→ TASK DETAILS
Reproduce the following lines word for word, leaving out the pictures.

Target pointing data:
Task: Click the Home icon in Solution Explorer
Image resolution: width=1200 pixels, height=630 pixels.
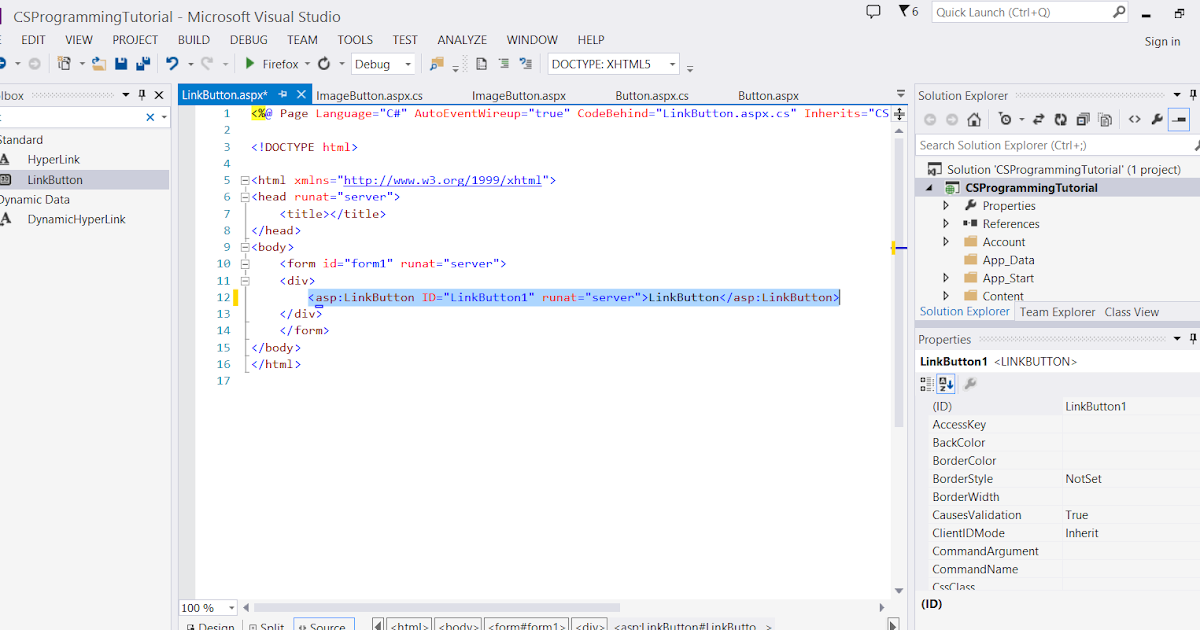Action: (x=972, y=118)
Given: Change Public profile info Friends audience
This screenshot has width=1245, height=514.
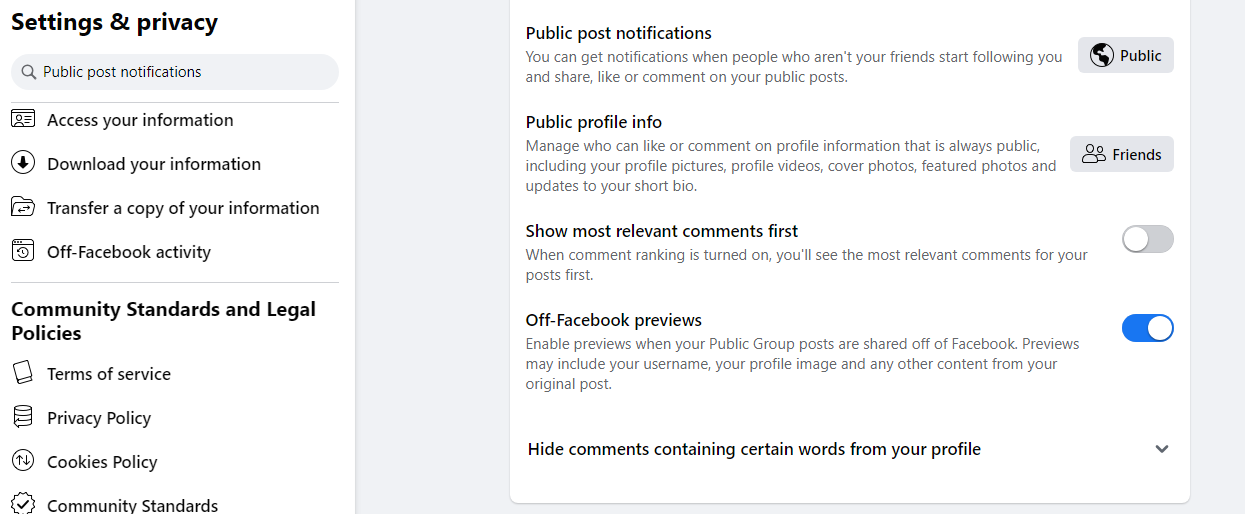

→ PROBLEM SOLUTION
Task: Click the Home icon in Solution Explorer
Image resolution: width=1200 pixels, height=630 pixels.
Action: (x=972, y=118)
Given: Change Public profile info Friends audience
This screenshot has width=1245, height=514.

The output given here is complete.